[EXERCISE DATA Boundary: Start]
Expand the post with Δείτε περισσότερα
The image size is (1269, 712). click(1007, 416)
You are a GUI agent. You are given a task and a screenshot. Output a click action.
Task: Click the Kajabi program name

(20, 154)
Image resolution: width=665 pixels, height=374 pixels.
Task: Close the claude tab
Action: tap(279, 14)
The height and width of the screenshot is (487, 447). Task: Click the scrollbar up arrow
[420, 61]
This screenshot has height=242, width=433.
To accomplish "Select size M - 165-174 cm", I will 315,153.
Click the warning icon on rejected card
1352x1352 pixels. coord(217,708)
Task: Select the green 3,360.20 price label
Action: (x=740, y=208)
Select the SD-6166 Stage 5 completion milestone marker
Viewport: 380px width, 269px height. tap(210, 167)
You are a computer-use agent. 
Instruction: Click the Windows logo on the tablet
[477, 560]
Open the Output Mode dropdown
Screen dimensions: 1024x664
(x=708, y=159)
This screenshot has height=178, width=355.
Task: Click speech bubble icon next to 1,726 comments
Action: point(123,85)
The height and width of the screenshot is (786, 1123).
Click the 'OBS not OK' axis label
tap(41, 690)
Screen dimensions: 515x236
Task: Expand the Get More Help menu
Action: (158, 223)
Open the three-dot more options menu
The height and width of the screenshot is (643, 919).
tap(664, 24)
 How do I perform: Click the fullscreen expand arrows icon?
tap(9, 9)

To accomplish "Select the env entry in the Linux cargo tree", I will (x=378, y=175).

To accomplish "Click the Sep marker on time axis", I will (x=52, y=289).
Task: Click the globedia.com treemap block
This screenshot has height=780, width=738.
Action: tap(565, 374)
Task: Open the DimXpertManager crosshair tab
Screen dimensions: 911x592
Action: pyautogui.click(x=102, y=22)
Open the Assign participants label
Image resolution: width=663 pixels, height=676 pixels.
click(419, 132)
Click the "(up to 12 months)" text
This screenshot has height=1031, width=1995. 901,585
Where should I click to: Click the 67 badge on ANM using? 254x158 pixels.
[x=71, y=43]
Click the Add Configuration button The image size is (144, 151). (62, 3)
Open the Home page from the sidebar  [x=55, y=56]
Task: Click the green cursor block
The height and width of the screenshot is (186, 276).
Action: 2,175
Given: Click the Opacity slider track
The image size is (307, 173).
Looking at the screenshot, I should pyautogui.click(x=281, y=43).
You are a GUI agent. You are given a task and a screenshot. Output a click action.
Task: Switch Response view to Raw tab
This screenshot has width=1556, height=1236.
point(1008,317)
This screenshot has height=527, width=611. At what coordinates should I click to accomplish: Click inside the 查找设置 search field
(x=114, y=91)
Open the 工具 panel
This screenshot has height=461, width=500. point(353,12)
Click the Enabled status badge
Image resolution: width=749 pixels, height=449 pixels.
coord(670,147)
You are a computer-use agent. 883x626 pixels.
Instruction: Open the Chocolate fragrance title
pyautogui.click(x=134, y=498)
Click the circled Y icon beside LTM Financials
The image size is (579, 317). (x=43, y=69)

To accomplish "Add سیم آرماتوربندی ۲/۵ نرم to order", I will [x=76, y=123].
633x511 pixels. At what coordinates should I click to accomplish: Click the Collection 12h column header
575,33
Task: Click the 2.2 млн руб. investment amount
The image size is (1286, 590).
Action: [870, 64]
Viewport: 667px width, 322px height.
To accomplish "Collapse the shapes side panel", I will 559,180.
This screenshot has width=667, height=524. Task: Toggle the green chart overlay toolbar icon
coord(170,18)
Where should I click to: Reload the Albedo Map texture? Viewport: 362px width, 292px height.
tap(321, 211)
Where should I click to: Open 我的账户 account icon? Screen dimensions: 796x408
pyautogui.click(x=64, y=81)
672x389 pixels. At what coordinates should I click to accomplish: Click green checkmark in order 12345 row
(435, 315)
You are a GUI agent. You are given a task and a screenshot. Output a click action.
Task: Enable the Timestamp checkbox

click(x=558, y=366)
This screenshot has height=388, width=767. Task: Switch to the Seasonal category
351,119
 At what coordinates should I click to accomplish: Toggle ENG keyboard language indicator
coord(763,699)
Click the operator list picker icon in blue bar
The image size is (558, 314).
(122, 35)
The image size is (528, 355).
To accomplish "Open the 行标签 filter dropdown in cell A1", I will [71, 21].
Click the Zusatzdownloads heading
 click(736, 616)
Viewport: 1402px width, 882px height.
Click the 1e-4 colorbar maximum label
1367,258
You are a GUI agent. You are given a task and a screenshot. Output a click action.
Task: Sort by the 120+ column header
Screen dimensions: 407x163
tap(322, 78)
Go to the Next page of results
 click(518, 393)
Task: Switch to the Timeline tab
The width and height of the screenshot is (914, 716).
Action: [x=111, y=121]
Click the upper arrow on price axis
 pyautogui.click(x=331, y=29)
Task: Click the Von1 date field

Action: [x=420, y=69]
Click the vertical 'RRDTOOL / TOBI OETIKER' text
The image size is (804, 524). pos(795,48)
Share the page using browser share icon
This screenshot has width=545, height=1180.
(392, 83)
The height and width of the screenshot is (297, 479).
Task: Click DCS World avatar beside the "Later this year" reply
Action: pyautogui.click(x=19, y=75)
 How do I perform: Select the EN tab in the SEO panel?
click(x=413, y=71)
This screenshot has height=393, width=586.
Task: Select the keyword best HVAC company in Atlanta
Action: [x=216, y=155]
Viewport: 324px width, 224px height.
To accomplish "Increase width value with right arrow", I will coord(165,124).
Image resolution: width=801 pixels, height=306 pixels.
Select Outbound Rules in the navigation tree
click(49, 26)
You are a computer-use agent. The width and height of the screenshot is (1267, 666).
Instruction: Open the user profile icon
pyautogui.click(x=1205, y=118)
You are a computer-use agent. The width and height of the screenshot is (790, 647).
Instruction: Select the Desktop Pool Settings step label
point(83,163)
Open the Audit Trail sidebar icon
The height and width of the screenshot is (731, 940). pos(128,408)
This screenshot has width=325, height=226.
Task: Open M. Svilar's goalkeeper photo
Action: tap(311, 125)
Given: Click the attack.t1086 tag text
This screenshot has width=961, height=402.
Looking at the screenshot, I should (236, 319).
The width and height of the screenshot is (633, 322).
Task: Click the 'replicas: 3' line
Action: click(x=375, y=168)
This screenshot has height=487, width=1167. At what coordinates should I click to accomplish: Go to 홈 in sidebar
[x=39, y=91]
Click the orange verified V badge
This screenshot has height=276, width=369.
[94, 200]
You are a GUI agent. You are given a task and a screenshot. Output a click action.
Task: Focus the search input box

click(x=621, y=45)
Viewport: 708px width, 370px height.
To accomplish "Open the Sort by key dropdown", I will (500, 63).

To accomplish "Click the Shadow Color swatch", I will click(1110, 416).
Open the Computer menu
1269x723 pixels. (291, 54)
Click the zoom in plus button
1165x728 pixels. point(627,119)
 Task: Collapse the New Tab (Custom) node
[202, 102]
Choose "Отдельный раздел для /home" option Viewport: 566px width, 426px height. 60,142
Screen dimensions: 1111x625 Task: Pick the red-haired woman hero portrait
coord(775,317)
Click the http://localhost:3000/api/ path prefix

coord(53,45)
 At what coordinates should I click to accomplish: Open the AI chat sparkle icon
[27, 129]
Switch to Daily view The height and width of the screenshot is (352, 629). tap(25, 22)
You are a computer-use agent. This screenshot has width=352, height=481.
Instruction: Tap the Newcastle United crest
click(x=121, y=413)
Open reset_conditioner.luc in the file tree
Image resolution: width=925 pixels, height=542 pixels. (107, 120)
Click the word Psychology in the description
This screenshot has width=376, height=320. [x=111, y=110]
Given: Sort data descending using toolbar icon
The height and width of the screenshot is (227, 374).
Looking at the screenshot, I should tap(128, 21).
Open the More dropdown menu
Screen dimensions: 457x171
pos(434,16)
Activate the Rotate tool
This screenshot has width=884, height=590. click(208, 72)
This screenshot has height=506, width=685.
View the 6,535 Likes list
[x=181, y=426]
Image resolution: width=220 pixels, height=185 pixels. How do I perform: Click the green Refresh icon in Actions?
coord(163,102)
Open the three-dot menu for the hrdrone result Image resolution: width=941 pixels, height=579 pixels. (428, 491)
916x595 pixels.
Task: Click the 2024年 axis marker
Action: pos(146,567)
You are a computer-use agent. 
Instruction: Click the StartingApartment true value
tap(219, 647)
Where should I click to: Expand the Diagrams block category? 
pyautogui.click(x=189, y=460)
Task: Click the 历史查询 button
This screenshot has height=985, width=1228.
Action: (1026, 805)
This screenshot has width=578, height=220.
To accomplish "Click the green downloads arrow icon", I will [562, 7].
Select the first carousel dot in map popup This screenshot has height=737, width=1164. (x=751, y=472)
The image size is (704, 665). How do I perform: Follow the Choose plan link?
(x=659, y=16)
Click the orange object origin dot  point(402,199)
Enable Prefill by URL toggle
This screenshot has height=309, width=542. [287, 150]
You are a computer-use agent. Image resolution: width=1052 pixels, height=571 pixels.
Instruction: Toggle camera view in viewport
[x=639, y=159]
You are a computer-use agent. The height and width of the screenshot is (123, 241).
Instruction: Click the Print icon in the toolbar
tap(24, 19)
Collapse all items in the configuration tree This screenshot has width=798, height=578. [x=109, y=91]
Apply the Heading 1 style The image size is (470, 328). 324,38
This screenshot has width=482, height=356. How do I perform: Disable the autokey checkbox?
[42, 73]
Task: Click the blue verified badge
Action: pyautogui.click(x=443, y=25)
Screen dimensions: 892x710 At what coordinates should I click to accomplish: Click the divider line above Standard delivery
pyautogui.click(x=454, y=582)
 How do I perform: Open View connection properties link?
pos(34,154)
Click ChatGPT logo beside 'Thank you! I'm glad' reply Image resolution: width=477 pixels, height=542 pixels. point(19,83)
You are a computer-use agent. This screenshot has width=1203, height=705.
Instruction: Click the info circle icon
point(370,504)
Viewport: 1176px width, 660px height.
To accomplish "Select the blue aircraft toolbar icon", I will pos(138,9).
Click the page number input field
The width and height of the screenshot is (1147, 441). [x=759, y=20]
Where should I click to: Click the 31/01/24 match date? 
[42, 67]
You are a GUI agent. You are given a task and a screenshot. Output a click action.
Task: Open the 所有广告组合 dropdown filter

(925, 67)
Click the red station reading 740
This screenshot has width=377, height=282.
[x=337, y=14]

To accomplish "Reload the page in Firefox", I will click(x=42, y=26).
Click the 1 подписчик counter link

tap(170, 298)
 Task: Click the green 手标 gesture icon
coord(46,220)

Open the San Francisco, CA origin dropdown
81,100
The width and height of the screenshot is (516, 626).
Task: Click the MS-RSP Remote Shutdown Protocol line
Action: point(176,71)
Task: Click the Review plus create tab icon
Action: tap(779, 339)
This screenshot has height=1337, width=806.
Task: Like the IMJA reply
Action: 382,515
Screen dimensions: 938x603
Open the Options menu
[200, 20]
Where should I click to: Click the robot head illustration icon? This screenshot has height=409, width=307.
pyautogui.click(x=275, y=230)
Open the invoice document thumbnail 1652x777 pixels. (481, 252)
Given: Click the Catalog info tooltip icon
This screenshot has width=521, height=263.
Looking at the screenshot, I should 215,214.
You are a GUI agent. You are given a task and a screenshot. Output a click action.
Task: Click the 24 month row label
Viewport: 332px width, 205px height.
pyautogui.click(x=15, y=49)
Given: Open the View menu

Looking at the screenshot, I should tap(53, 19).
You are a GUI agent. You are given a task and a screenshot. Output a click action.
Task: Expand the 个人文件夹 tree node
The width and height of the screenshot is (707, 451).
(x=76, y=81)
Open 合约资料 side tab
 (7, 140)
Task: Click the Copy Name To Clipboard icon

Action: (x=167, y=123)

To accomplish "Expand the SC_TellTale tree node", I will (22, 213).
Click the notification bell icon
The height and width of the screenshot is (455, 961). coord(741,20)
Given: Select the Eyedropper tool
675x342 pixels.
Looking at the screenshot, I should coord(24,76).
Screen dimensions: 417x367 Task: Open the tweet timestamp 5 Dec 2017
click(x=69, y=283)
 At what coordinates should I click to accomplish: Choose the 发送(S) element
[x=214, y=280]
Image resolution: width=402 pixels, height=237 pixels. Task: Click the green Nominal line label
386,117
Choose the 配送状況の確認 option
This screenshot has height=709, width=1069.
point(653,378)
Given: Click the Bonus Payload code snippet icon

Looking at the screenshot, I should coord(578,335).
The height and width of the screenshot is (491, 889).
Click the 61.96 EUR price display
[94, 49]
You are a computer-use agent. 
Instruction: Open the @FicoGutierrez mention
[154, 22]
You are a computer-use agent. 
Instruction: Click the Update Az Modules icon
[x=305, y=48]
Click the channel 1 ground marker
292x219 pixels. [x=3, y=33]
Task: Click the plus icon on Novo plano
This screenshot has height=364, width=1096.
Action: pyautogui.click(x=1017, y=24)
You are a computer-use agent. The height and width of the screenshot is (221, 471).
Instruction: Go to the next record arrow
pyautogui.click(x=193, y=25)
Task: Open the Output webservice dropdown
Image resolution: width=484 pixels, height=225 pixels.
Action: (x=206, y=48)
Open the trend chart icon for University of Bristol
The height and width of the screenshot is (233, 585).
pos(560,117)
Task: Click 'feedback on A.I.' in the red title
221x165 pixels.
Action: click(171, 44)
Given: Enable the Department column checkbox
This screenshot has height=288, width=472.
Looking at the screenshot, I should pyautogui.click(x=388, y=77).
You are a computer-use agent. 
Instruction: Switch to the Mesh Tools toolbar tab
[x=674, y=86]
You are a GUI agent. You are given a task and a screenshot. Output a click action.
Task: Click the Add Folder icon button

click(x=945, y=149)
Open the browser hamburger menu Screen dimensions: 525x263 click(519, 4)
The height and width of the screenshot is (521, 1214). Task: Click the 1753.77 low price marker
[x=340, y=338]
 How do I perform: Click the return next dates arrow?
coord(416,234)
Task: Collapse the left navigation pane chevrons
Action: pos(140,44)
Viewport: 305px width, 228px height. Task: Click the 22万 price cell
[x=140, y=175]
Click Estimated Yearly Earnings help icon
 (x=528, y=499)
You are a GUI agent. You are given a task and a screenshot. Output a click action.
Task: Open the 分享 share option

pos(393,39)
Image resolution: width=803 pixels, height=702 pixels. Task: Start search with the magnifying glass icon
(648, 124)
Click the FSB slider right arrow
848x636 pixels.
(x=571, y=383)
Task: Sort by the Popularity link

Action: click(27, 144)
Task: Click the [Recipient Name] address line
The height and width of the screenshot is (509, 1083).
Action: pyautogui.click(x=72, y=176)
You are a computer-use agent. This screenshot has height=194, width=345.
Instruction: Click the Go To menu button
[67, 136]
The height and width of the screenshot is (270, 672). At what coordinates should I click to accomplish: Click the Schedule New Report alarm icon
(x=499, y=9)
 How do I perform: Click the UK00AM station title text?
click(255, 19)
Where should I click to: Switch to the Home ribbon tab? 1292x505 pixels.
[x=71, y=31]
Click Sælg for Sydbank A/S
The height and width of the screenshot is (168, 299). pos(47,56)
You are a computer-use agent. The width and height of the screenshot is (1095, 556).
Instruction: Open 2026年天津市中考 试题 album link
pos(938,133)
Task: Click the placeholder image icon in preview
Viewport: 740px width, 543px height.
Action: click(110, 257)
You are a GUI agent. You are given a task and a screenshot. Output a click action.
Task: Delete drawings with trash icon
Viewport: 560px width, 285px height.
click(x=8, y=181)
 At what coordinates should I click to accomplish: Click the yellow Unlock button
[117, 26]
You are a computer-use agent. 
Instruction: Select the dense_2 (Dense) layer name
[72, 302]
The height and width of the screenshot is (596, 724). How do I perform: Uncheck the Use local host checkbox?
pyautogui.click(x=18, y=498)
[EXERCISE DATA Boundary: End]
→ **WHAT THIS TASK INVOLVES**
Would you output, unchanged, each line from the start of the records to the line that holds "This screenshot has height=242, width=433.", both included and nothing else?

→ **WRITTEN RESPONSE**
Expand the post with Δείτε περισσότερα
The image size is (1269, 712). click(1007, 416)
You are a GUI agent. You are given a task and a screenshot. Output a click action.
Task: Click the Kajabi program name

(20, 154)
Image resolution: width=665 pixels, height=374 pixels.
Task: Close the claude tab
Action: tap(279, 14)
The height and width of the screenshot is (487, 447). Task: Click the scrollbar up arrow
[420, 61]
This screenshot has height=242, width=433.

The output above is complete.